Mannheimer Morgen, 5. Februar 1992, Seite 10
Hatte Düe den Killer bestellt?
Neue Anschuldigungen gegen den Hannoveraner Juwelier kommen
aus der Türkei
von unserem Redaktionsmitglied Martin Tangl
Nimmt der Fall Düe eine überraschende Wende? Zwei Männer
hatten am 31. Oktober 1981 sein Geschäft überfallen. Vor
Gericht in Istanbul sagte jetzt ein mutmaßlicher Täter,
Yildiszoy Aydin (34), er habe im März 1991 im Auftrag Dües
seinen damaligen Komplizen Avan Nevzat (27) ermordet.
Das erfuhr unsere Zeitung aus der Türkei.
Zusammen sollen die beiden Männer aus der Türkei das
Juweliergeschäft des heute 45jährigen René Düe in dessen
Auftrag überfallen haben. Der Raub wurde nie aufgeklärt.
Doch im vergangenen Jahr wollte Nevzat auspacken. Da schlug
ihn der Killer in einem Hotel in Istanbul nieder,
erdrosselte ihn und nähte ihm die Lippen zu.
Dafür habe ihm Düe 225.000 Mark bezahlt, sagte Aydin jetzt
in Istanbul aus, wo er sich zur Zeit vor Gericht
verantworten muss.
“Während ein Türke im Grab liegt und der andere im Gefängnis
sitzt, befindet sich der deutsche Juwelier in Freiheit“,
kritisiert der Anwalt des Ermordeten, Aydin Coser, in
Istanbul.
Der Fall Düe hatte in den 80er Jahren Schlagzeilen in der
Bundesrepublik gemacht.870 Tage saß der Juwelier in Haft
weil er im Verdacht stand, den Überfall selbst inszeniert zu
haben. Im März 1989 sprach in das Landgericht Braunschweig
frei.
Vom kostbaren Diebsgut im Wert von rund zwölf Millionen
Mark fehlt bis heute jede Spur.
Doch die Auseinandersetzung vor Gericht geht weiter.
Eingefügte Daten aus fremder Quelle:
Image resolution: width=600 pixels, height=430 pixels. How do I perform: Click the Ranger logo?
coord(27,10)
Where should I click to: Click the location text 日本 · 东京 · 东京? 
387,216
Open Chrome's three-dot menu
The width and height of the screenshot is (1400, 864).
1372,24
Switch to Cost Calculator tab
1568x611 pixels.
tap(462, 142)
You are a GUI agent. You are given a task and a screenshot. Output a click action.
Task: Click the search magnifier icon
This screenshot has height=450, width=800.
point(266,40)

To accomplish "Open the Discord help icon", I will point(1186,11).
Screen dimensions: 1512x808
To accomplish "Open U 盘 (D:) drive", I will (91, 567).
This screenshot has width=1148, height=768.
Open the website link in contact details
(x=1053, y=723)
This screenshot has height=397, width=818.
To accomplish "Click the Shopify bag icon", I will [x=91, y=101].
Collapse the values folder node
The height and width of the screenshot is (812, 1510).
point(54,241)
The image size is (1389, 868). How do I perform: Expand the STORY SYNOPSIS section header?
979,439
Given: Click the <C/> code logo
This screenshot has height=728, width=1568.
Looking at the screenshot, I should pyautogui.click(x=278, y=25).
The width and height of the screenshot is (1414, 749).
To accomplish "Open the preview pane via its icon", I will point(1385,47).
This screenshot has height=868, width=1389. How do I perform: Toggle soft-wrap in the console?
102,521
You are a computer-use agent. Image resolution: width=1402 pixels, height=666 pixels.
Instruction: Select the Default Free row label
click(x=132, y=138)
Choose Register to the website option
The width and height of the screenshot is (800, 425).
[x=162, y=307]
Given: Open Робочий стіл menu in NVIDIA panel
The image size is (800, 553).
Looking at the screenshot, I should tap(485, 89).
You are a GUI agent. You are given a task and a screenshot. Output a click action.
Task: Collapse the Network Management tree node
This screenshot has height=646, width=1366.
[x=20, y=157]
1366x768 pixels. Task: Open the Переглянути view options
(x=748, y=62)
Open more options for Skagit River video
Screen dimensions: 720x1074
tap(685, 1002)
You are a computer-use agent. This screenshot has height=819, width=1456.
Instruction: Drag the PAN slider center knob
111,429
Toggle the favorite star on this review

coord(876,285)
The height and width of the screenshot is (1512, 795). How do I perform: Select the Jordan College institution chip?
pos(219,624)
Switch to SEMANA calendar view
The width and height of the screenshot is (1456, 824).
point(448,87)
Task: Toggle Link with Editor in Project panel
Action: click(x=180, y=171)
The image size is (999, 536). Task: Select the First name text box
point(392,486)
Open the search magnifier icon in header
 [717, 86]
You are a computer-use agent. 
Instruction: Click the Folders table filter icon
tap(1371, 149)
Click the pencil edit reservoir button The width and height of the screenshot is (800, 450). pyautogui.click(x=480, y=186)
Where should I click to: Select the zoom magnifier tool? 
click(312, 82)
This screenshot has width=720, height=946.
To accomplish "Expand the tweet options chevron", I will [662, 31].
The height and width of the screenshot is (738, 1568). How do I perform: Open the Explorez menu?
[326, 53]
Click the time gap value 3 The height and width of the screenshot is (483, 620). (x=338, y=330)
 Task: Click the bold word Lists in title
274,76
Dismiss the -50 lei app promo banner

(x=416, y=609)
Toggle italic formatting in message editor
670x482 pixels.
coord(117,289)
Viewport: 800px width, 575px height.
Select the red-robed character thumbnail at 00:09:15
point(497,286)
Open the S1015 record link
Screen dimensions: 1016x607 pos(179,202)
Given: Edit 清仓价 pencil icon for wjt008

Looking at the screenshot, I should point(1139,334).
Die
Mannheimer Versicherung, bei der Düe versichert war, will
den Schaden nicht zahlen.
Das Unternehmen hatte damals bei den Landes- und
Bundeskriminalamt hoch im Kurs stehenden Privatdetektiv
Werner Mauss auf Düe angesetzt.
Ein Freispruch mangels Beweisen sei kein Beweis für die
Unschuld, argumentierte die Versicherung noch heute.
Die Aussagen im Mordprozess in Istanbul könnten jetzt das
Zögern der „Mannheimer“ rechtfertigen. Aydin und Nevzat
waren schon 1981 nach dem Raubüberfall als Verdächtige
festgenommen worden.
Die Staatsanwaltschaft konnte den beiden aber die Tat nicht
nachweisen. Doch im Laufe der Jahre soll Nevzat seiner
Familie haarklein die Geschehnisse vom Oktober 1981 erzählt
haben.
Vater und Bruder treten jetzt als Nebenkläger auf. Sie
berichteten, Avan Nevzat habe auf ein Angebot der
Staatsanwaltschaft Hannover reagieren und als Kronzeuge
gegen Düe und seinen Komplizen aussagen wollen.
Daraufhin habe Aydin über Mittelsmänner von Düe den
Mordauftrag erhalten und seinen Freund aus einem türkischen
Dorf nach Istanbul gelockt. Der Angeklagte sagte vor
Gericht, er und sein Opfer hätten sich am 20. März 1991 im
Hotel getroffen. Nach einem Schlag mit dem
Schraubenschlüssel habe er seinen einstigen Freund erwürgt.
Von Zweifeln getrieben und beim Gang ins Hotel von Zeugen
beobachtet, will er sich gleich nach der Tat der Polizei
gestellt haben. Erst behauptete er, sein Kumpel habe ihn
beleidigt, er habe ihn anschließend im Streit umgebracht.
Im Oktober 1991 revidierte er seine Aussage und erzählte die
Düe-Geschichte. Jetzt drohen ihm 24 Jahre Haft.
Bei der Staatsanwaltschaft in Hannover und bei der
Mannheimer Versicherung ist die Killer-Story mittlerweile
bekannt. Beide wollten aber im laufenden Verfahren keine
Aussagen machen.
„Ich habe den Eindruck, dass sich da etwas entwickelt“
erklärte Herwig Springer von der Rechstabteilung der
„Mannheimer“ gestern gegenüber unserer Zeitung: „Wir
verfolgen das mit Interesse aus der Ferne“.
Die Behörde in Hannover erklärte, Düe sei rechtskräftig
freigesprochen, für den möglichen Mordauftrag seien die
Behörden am Tatort – also in Istanbul – zuständig.